**EXERCISE DETAILS:** Among the entries below, find the lines holding "computer" and copy them.

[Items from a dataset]
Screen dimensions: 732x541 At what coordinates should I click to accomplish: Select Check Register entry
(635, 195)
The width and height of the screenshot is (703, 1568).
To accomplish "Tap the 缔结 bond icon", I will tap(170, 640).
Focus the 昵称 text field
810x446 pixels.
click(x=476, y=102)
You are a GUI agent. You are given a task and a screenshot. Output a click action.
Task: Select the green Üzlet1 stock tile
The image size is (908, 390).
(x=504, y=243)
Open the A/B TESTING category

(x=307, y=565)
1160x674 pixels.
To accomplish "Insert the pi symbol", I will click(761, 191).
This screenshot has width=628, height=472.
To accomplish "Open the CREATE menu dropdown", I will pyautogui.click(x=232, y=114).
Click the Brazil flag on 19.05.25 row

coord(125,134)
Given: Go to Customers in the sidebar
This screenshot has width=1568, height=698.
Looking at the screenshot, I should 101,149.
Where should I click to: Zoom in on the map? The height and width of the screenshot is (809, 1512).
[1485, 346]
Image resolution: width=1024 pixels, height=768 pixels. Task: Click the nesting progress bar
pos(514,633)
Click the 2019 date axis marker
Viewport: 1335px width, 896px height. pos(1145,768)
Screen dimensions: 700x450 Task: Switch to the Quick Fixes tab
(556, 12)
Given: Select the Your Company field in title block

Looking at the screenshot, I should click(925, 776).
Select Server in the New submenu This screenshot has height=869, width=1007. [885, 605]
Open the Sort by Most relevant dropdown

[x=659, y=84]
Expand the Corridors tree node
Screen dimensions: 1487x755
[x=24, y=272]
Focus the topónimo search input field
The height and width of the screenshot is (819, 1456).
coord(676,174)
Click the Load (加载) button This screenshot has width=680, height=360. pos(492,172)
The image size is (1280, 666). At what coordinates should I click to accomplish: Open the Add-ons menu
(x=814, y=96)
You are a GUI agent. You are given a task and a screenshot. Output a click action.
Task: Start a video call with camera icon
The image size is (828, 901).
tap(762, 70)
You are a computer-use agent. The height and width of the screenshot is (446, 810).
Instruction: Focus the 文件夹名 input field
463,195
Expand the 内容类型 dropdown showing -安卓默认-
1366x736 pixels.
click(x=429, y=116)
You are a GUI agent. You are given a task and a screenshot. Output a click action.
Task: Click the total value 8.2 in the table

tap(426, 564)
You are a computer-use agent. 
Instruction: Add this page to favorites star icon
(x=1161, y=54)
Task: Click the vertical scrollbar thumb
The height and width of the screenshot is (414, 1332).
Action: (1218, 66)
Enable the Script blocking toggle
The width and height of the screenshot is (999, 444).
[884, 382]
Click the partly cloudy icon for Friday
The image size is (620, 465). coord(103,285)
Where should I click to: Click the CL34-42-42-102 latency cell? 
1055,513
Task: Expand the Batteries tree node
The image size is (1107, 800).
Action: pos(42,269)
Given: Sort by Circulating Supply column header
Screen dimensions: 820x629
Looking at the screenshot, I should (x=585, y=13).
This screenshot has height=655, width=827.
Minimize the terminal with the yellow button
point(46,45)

**SOLUTION FOR THIS TASK:**
You are a computer-use agent. The height and width of the screenshot is (446, 810).
You are a computer-use agent. 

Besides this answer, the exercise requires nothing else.